Bugs and strange behaviour

Why does Grakn hang when I try to start it?

I am running grakn.sh start but it hangs on Starting Cassandra. Why?

This may be because you have cloned the Grakn repo into a directory which has a space in its name (e.g. /grakn test). You can build our code successfully, but when you start grakn.sh, it hangs because Cassandra needs you to have single word pathnames. Remove the spaces (e.g. /grakn_test) and try again.

There are other possible reasons why Grakn hangs starting Cassandra. One may be that some other application is using the port 7199, which Cassandra needs. To find out what is using port 7199: lsof -i tcp:7199

From there, you’ll see the PID of application using that port. Check if you can safely kill it or change its port.
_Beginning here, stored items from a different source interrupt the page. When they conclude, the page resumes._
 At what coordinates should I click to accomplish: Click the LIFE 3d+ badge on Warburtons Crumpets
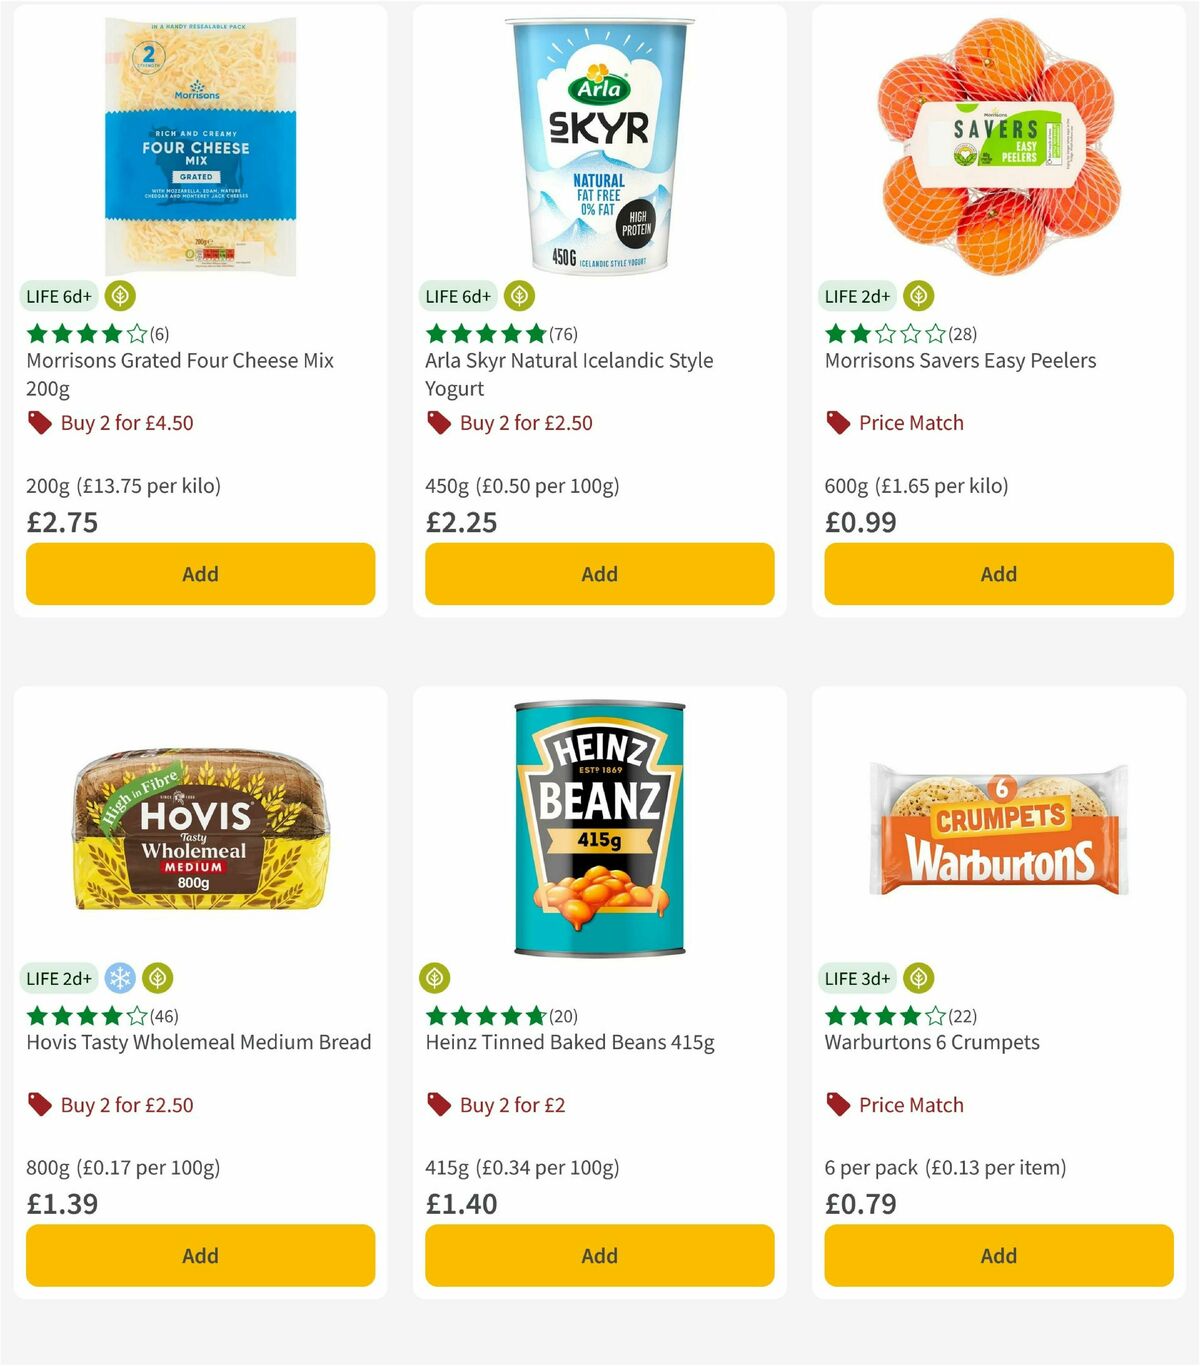tap(857, 978)
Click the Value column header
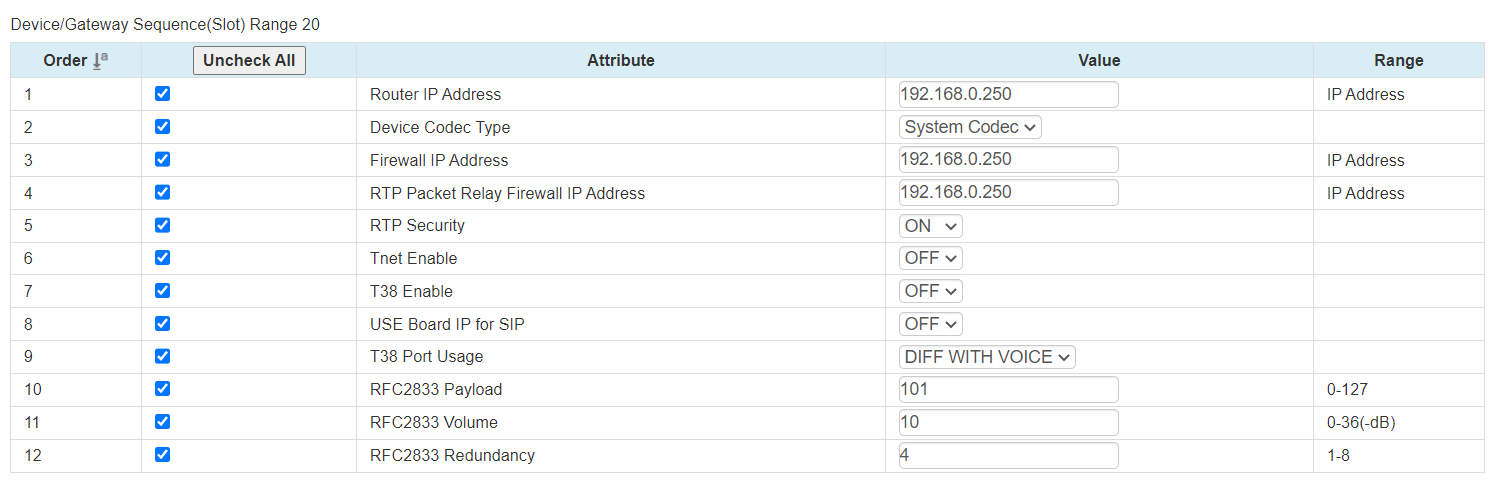1511x490 pixels. click(x=1098, y=61)
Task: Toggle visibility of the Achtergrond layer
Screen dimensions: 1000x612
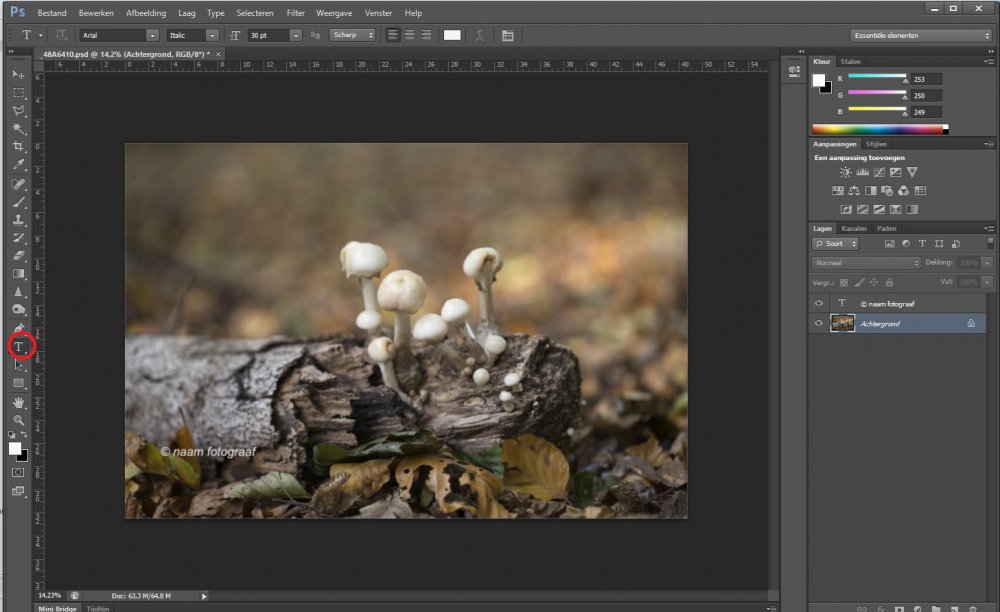Action: click(x=819, y=323)
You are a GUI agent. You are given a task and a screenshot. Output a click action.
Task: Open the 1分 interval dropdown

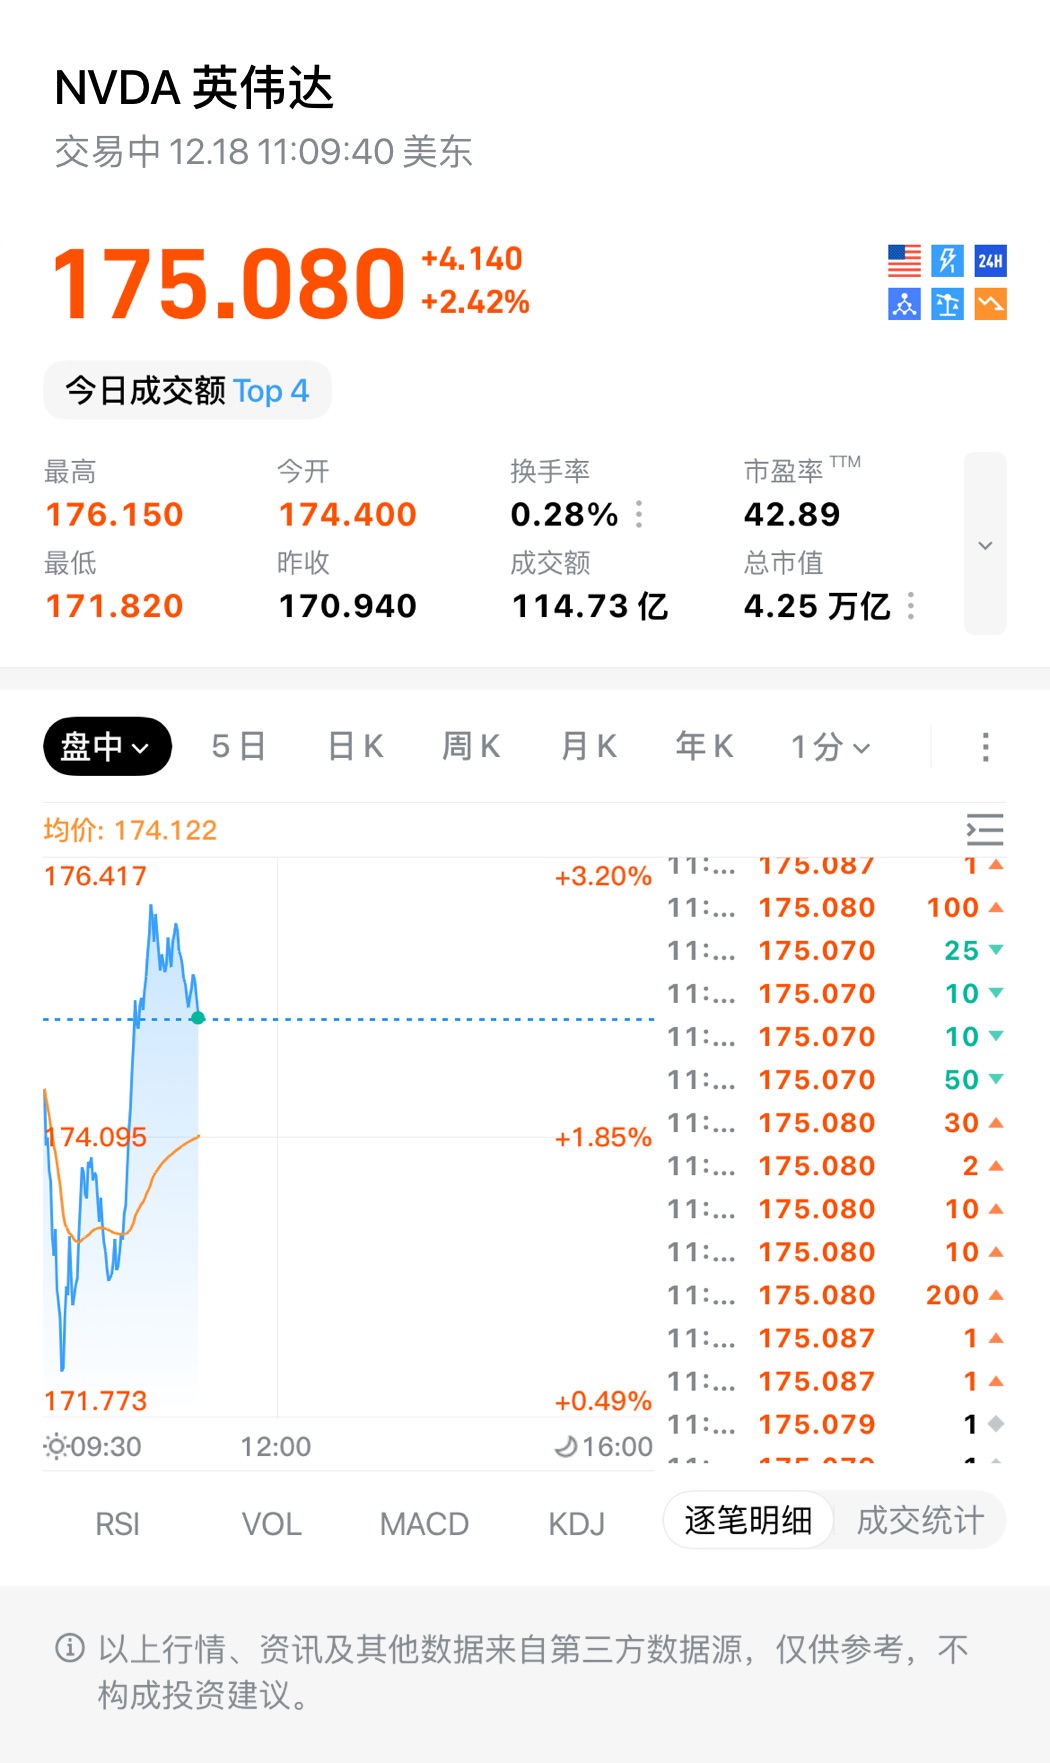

It may be that another instance of Cassandra is blocking it, and you can simply kill it using: pkill -9 java

Then try grakn.sh start again.

Failing that, you can often find out more information by looking in the /logs directory under your Grakn installation.

Please see the answer to the question below “Can I run Grakn on an existing Cassandra Platform?” if you are already using Cassandra and want to run Grakn on a different instance of Cassandra to our default.

Why am I getting ghost vertices?

In a transaction based environment it is possible to have one transaction removing a concept while another concurrently modifies the same concept. Both transactions may successfully commit if the backend is eventually consistent, e.g. [Titan Cassandra](http://s3.thinkaurelius.com/docs/titan/1.0.0/common-questions.html.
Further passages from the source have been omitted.